Home Secretary Priti Patel is responsible for the legislation on controlled drugs and has been aware of problems for some time. On April 1 she asked her scientific advisers for their view on her plans to loosen regulation. They supported the changes that Patel had proposed, which prompted the home secretary to amend the law.
One of these amendments would allow pharmacists to change a prescription for a controlled drug if it would benefit the patient. But there was a caveat: “I must be clear that these measures will not come into use with immediate effect. The government, in close liaison with the NHS service and devolved administrations, will carefully consider when to ‘switch on’ these measures.”
Along with fifty clinicians, academics, public health experts and others, we sent an open letter to Patel calling on her to “switch on” these measures, urgently.
We are not alone in our concern. The Royal College of General Practitioners has also pleaded with the home secretary to relax these regulations to alleviate patients’ suffering.
We have still not had a response from Patel or the Home Office. We can only speculate why we are in the bizarre position of having the legislation in place to ease the suffering of some patients with COVID-19 but not the political will to implement this change in the law.
It is understandable that ministers might be concerned about the consequences of easing restrictions on these powerful drugs. Given the significant mortality in North America in part due to a loosening of controls on these types of medicines, those fears are logical. However, if managed clinically, in a responsible way, the risk of problems such as dependence can be minimised.
It is possible that Patel is wary of introducing changes that might be used to prematurely end patients lives (drugs such as morphine are believed by some people to have been used in this way, even though this is illegal in the UK). Or it could be due to concern that loosening regulations will lead to misuse of opiates, with some finding their way onto the black market. Although this is possible, diversion of opiates to the black market has always been a risk. Irrespective of how tightly there use is controlled there is little evidence for this happening. Equally, this lack of action could be ideologically driven.
Keeping the war on drugs alive
The Conservative party supports the war on drugs so the government may feel any action that loosens controls, irrespective of patient need and benefit, risks sending a message of going “soft” on drugs.
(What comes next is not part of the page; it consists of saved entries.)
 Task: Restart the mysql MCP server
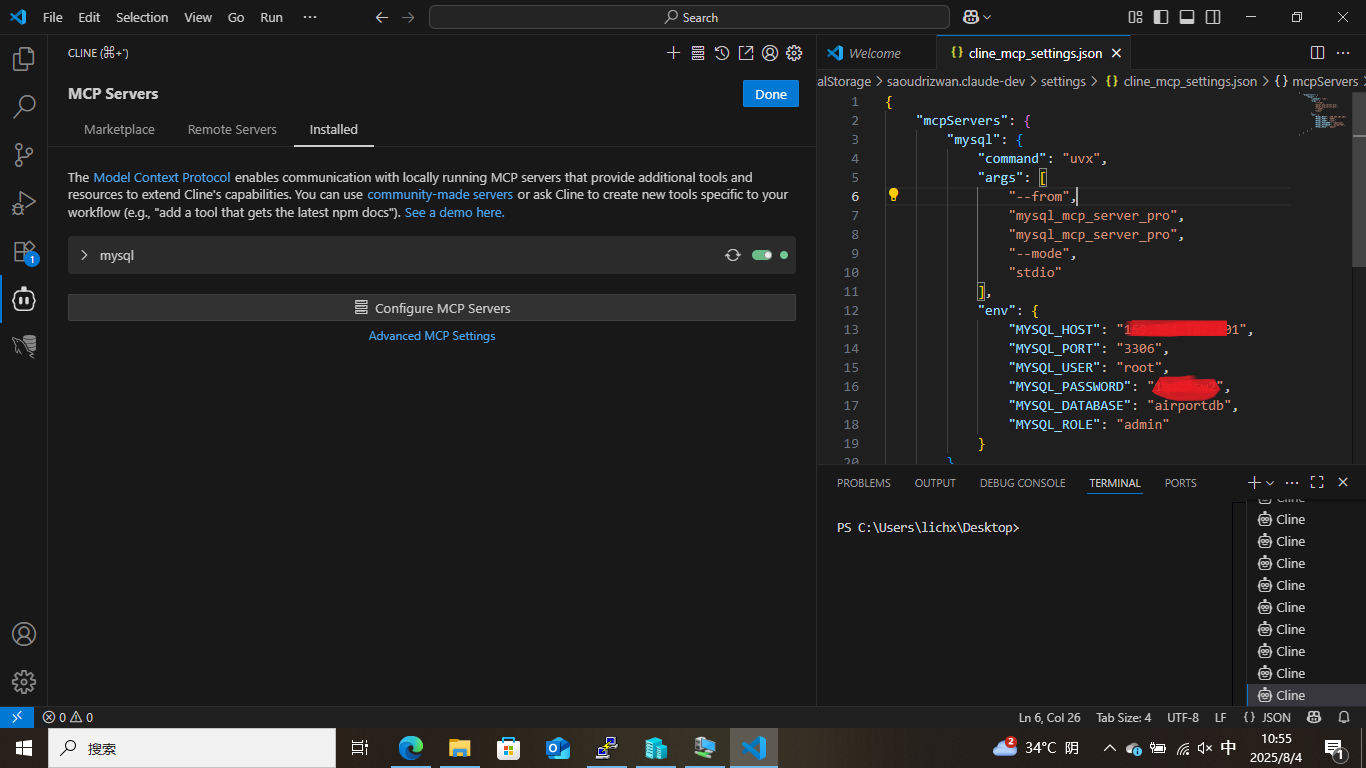(x=733, y=255)
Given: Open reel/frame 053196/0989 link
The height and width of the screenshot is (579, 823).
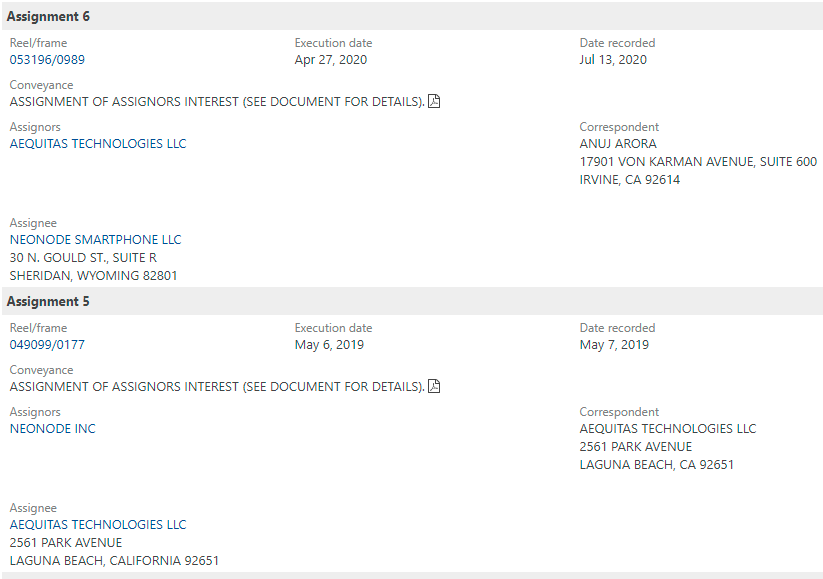Looking at the screenshot, I should click(x=47, y=60).
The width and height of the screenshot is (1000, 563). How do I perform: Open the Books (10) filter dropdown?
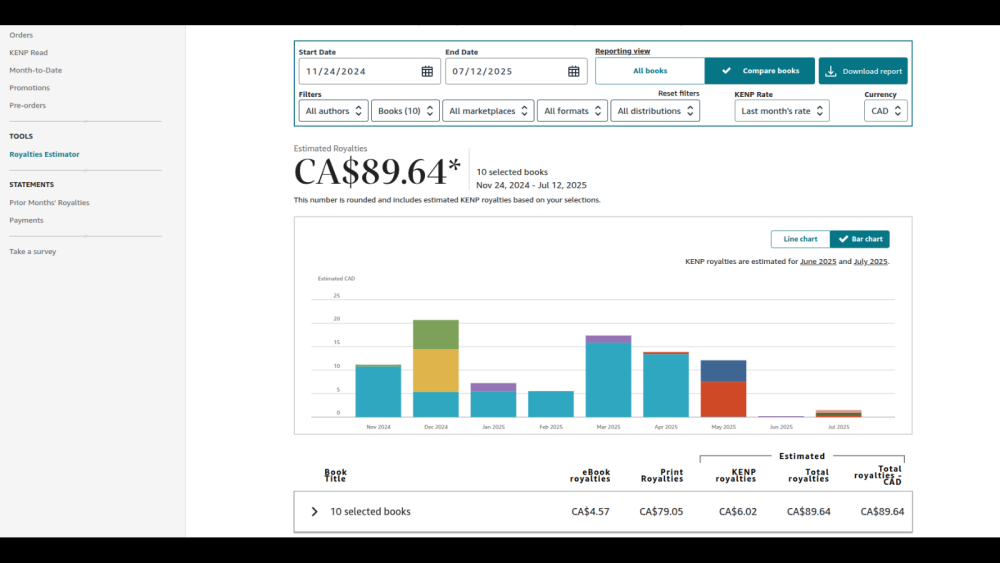pyautogui.click(x=405, y=111)
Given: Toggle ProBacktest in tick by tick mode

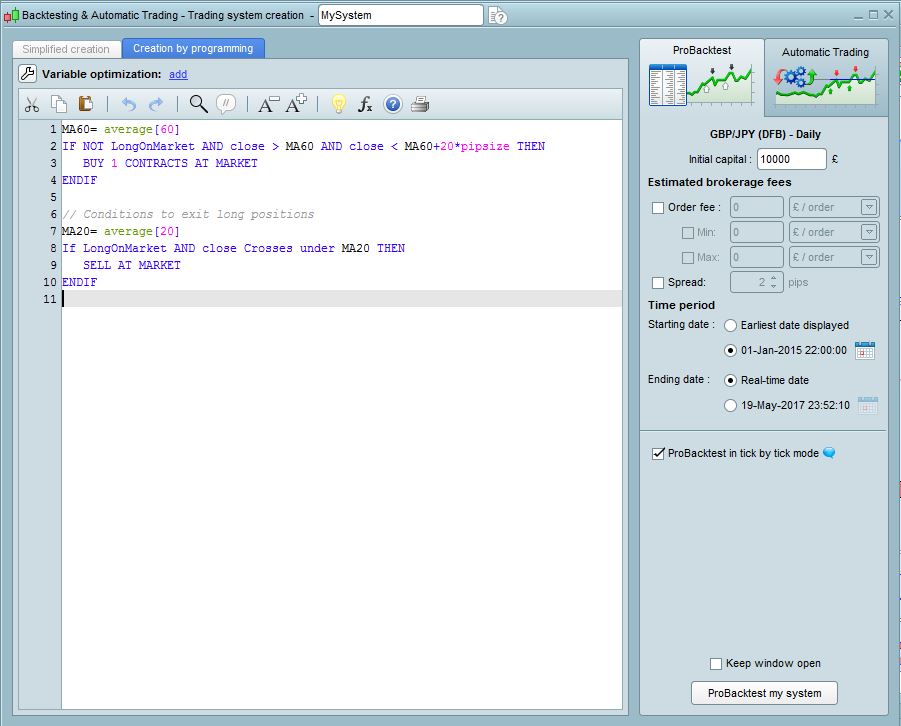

The regulations for all medicines, including more potent varieties, such as morphine, are based on a risk-benefit calculation. Essentially, do the regulations minimise the risks while ensuring the potential for human benefit is maximised?
Many aspects of the COVID-19 crisis have been beyond our control, but this issue is firmly within our ability to intervene and solve a problem. As clinical scientists, we are limited to providing advice. We are reminded that it is politicians who decide. But for every day that the decision to “switch on” these regulations is delayed, suffering continues, and that is both cruel and unnecessary.